Anne-Sophie Jacques : C’est vrai qu’on pourrait parler d’un combat du pot de terre contre le pot de fer, mais il y a des combats de pot de terre qu’il faut mener. Je pense que c’est vraiment capital et je pense qu’on est pile au moment, là, dans l’histoire de ce Web, où on peut nous, citoyens, essayer de faire basculer les choses et rejoindre un mouvement dont je disais tout à l’heure qui est ancien et sur lequel on peut s’appuyer, duquel on peut s’inspirer. On peut parler de Edward Snowden qui est assez connu du grand public, qui a révélé en 2013 que les services secrets américains surveillaient l’ensemble des compatriotes de Edward Snowden, surveillaient toute la population, voire toute la population du monde. Ils se sont servis pour cela des plateformes que sont Facebook et compagnie. On peut s’inspirer de ces gens qui ont fait ces révélations, qui se sont privés eux-mêmes de liberté pour sauver nos libertés à nous.

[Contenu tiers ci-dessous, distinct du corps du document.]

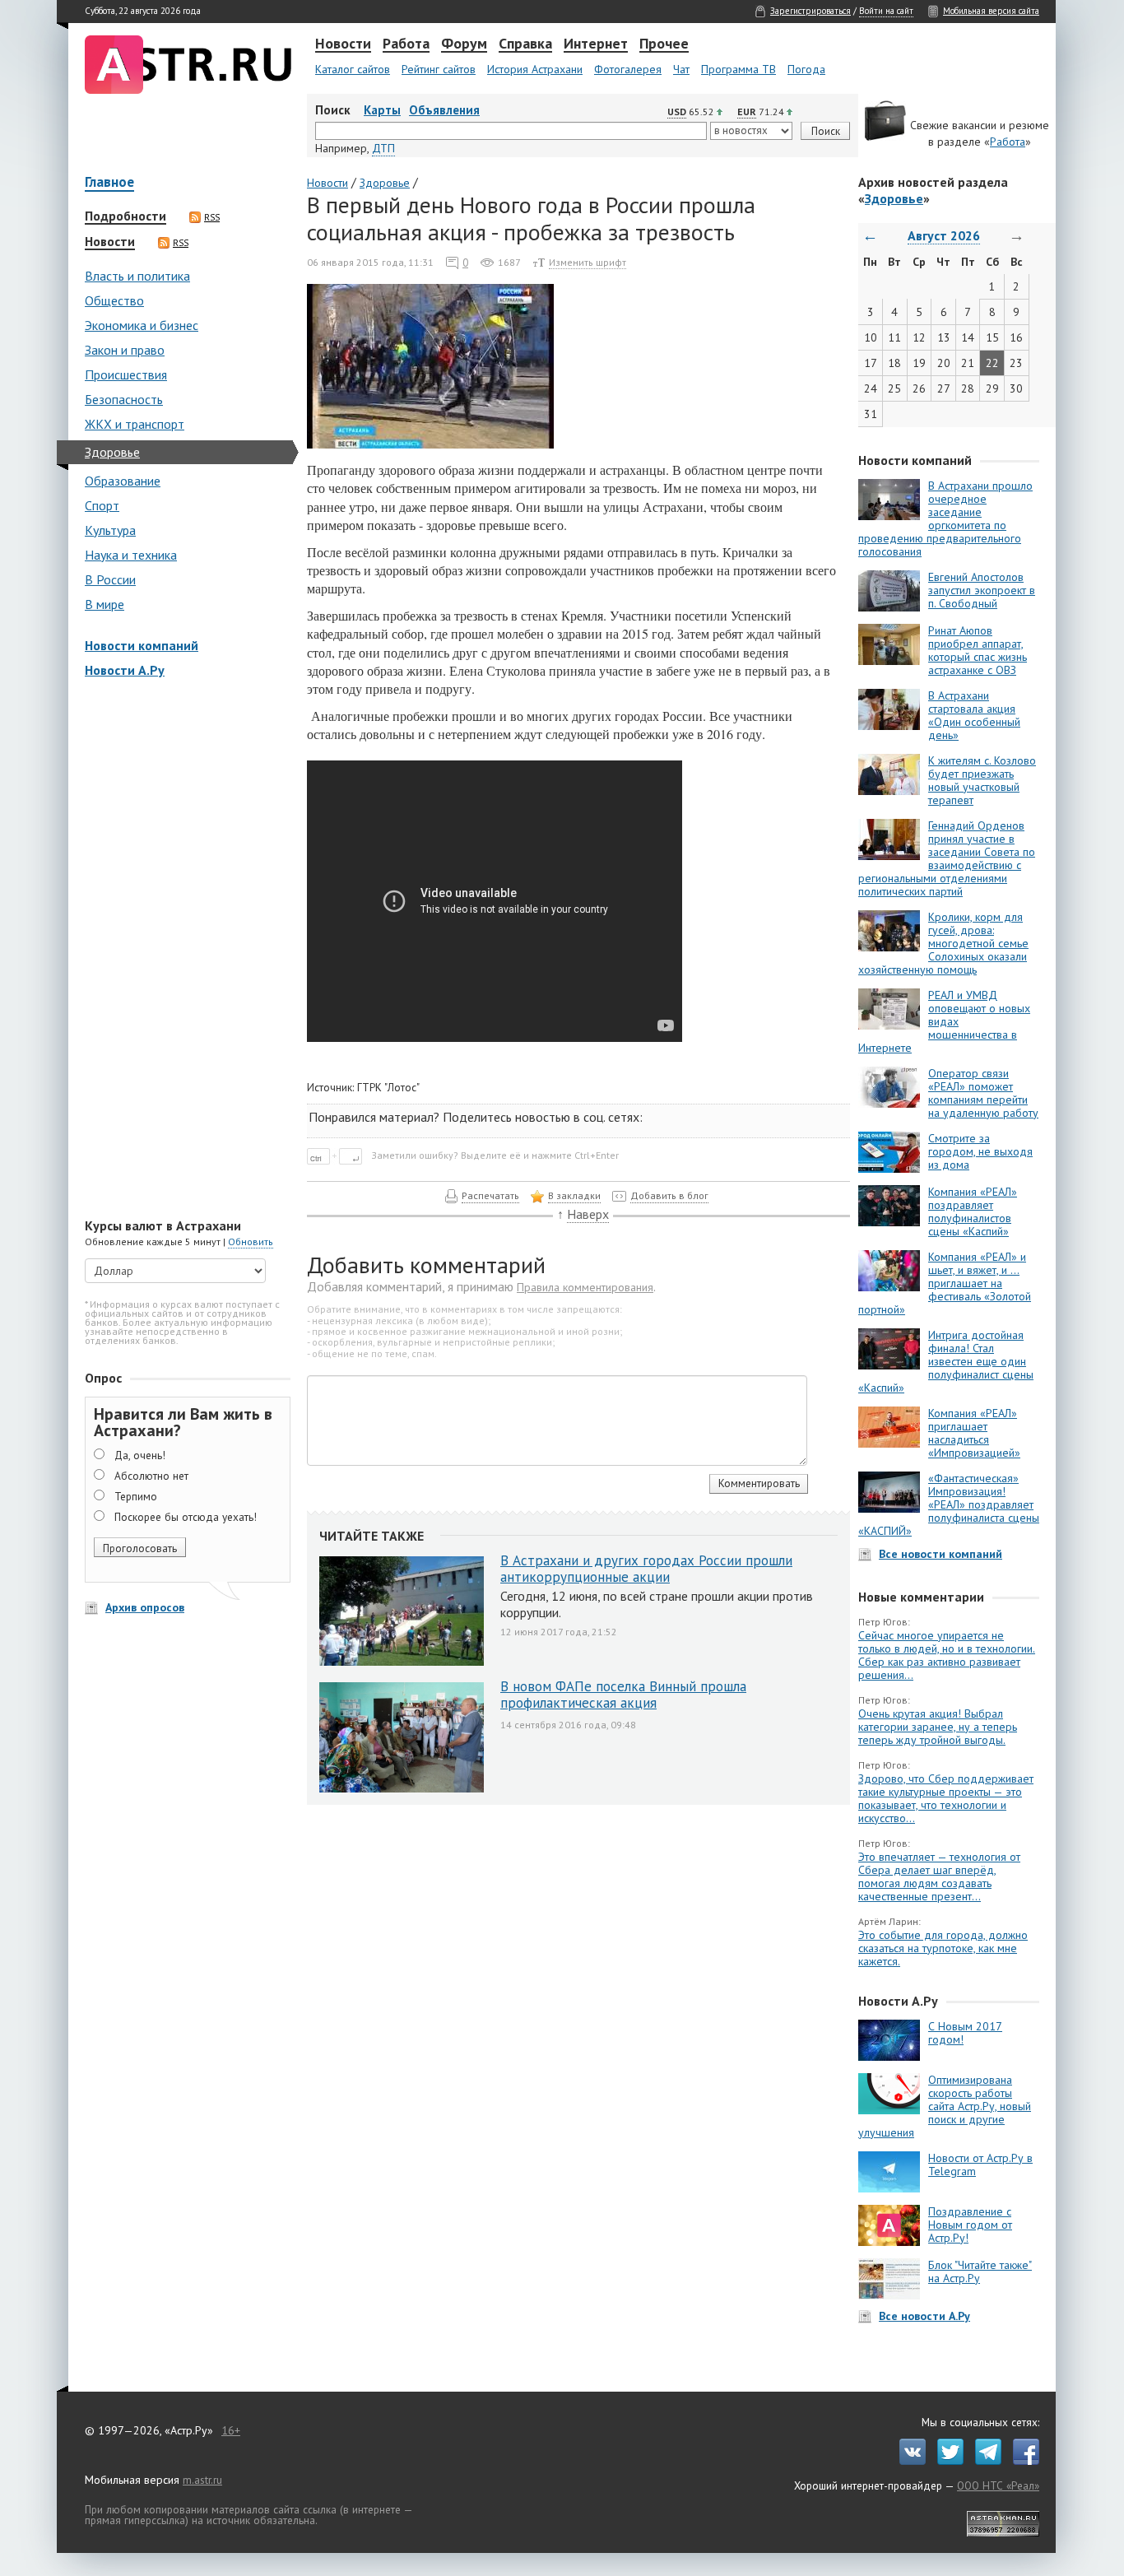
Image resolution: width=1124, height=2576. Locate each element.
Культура (110, 530)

Ali Rebeihi : Le problème c’est que nous sommes tous très accrochés, nous sommes une grande majorité à nous considérer comme dépendants de nos objets connectés. Pour beaucoup, oublier son smartphone ou ne plus avoir de batterie c’est une source d’angoisse avec cette peur de rater quelque chose. C’est le fameux FOMO Fear of missing out, en français je crois que ça s’appelle nomophobie. On est tous accrochés, Maxime Guedj

Maxime Guedj : Oui, c’est vrai que c’est devenu indispensable et certains peuvent même le décrire presque comme une extension de notre corps. Après, est-ce que finalement c’est son caractère indispensable qui est si problématique ? Notre frigo, notre machine à laver nous sont indispensables, pour autant ça ne semble pas nous poser autant de problèmes que le téléphone.
Je pense que ce qui c’est passé c’est qu’on avait à la base un outil technologique. Un outil c’est à notre service et, au départ, l’informatique c’était effectivement pour nous simplifier la vie et faciliter un certain nombre de choses, faire de nouvelles découvertes scientifiques. Le Web, à la base, c’était ça, c’était un espace de partage de la connaissance. Sauf que voilà, il y a eu cette bascule avec le modèle économique qui a été découvert, notamment par Google, à travers la captation de données et qui s’est généralisé maintenant à l’ensemble des produits en ligne qui s’adressent au grand public.
Par contre j’aurais tendance à dire, et ce qu’on a essayé de montrer dans le livre c’est aussi ça, c’est-à-dire qu’on aimerait un peu dire qu’on n‘est pas bloqués, contrairement peut-être avec, si vous voulez, dans d’autres secteurs où effectivement on est très dépendants de grosses industries et où effectivement les petits pas permettent de changer les choses, mais pas forcément tout. Avec le numérique, si vous voulez, on change d’application. On parle à l’intérieur du livre par exemple de Signal par rapport à Messenger.

Ali Rebeihi : Rappelez ce qu’est Signal.

Maxime Guedj : Signal est une application de discussion instantanée qui est chiffrée, qui est recommandée par Edward Snowden, ce n’est pas très compliqué de le faire et une fois qu’on le fait on invite aussi ses amis à le faire et là, collectivement on peut déjà retrouver de l’espace en termes de vie privée.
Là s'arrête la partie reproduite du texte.